WORK INSTRUCTIONS:
Although the records contain pictures, only their text should be reproduced, exactly as written.

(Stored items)
┌────────

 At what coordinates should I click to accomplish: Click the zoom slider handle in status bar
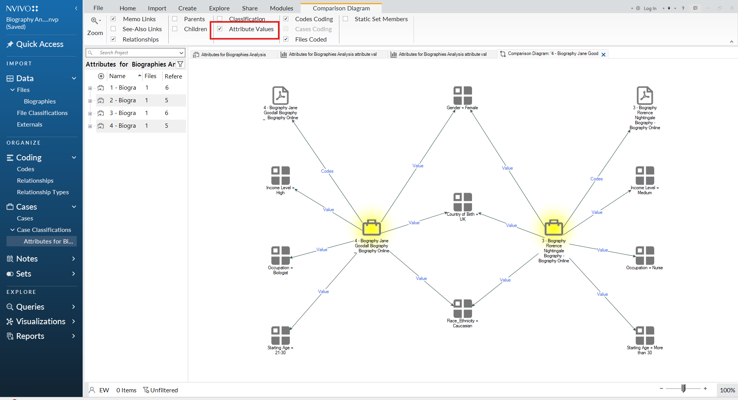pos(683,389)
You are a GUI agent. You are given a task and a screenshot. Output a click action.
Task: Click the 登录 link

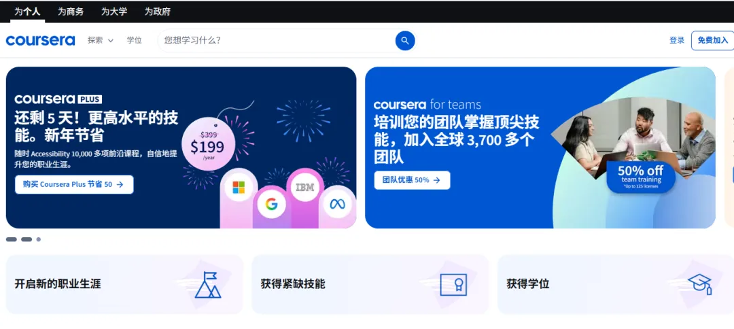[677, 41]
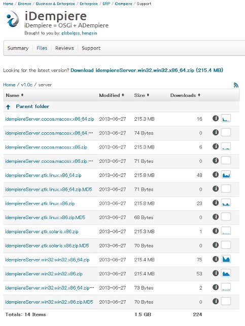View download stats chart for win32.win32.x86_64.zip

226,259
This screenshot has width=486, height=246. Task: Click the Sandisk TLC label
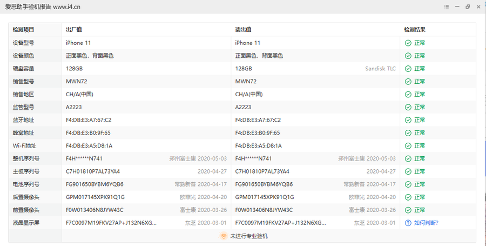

└────────

PROBLEM SOLUTION:
 At what coordinates should I click to accomplish: Click the zoom slider handle in status bar
pos(683,389)
You are a GUI agent. You are given a task and a screenshot. Output a click action.
Task: Click the 登录 link

[677, 41]
View download stats chart for win32.win32.x86_64.zip

226,259
This screenshot has width=486, height=246. Task: Click the Sandisk TLC label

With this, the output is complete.